Chères sœurs et chers frères, je vous remercie de tout cœur et je vous souhaite un ministère riche d’espérance et de joie. Ne vous laissez pas aller, même dans les moments de fatigue et de découragement. Tournez encore vos cœurs vers le Seigneur. N’oubliez pas de pleurer devant le Seigneur. Il se manifestera et se laissera trouver si vous prenez soin de vous-mêmes et des autres. C’est ainsi qu’Il offre la consolation à ceux qu’Il a appelés et envoyés. Allez de l’avant avec courage, Il vous comblera de joie.
Nous nous tournons dans la prière vers la Vierge Marie. Le peuple fidèle la vénère dans cette Cathédrale dédiée à Notre-Dame de l’Assomption comme patronne et mère de la miséricorde, la “Madunnuccia”. Nous lui adressons depuis cette île de la Méditerranée un appel pour la paix : la paix pour toutes les terres qui bordent cette mer, en particulier la Terre Sainte où Marie a donné naissance à Jésus. Paix pour la Palestine, pour Israël, pour le Liban, pour la Syrie, pour tout le Moyen-Orient ! Paix au Myanmar martyrisé.
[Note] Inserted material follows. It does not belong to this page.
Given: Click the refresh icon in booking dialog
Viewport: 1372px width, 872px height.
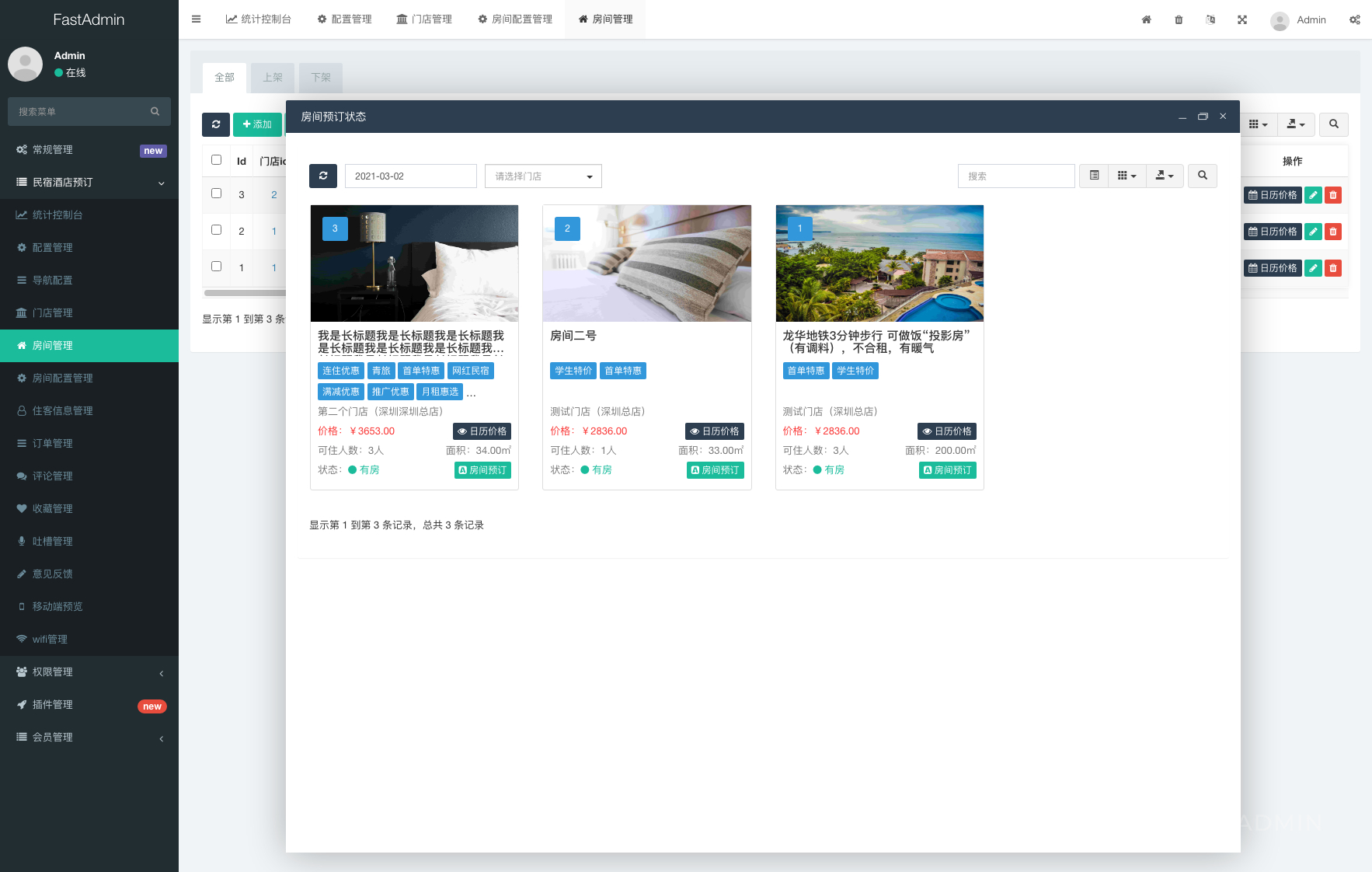Looking at the screenshot, I should click(323, 176).
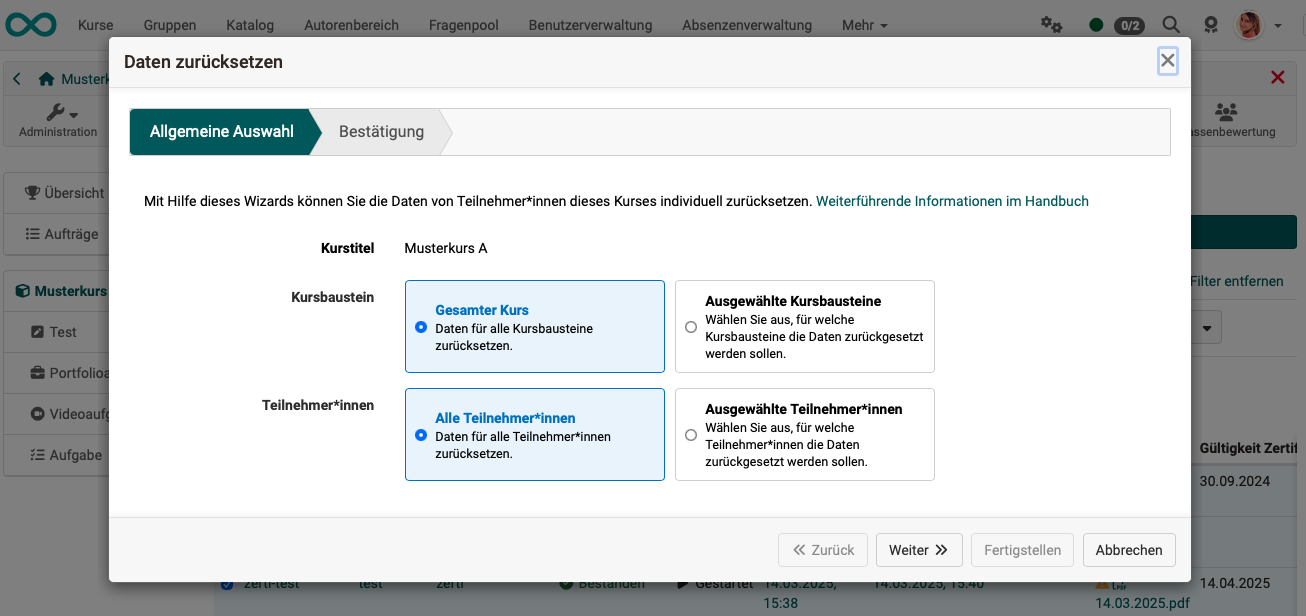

Et que la Sainte Mère de Dieu obtienne la paix tant désirée pour le peuple ukrainien et le peuple russe. Ce sont des frères – « Non, père, ce sont des cousins ! » – Ce sont des cousins, des frères, je ne sais pas, mais qu’ils se comprennent ! La paix ! Frères, sœurs, la guerre est toujours une défaite. Et la guerre dans les communautés religieuses, la guerre dans les paroisses est toujours une défaite, toujours ! Que le Seigneur nous donne à tous la paix.
Et prions pour les victimes du cyclone qui a frappé l’Archipel de Mayotte ces dernières heures. Je suis spirituellement proche de tous ceux qui ont été touchés par cette tragédie.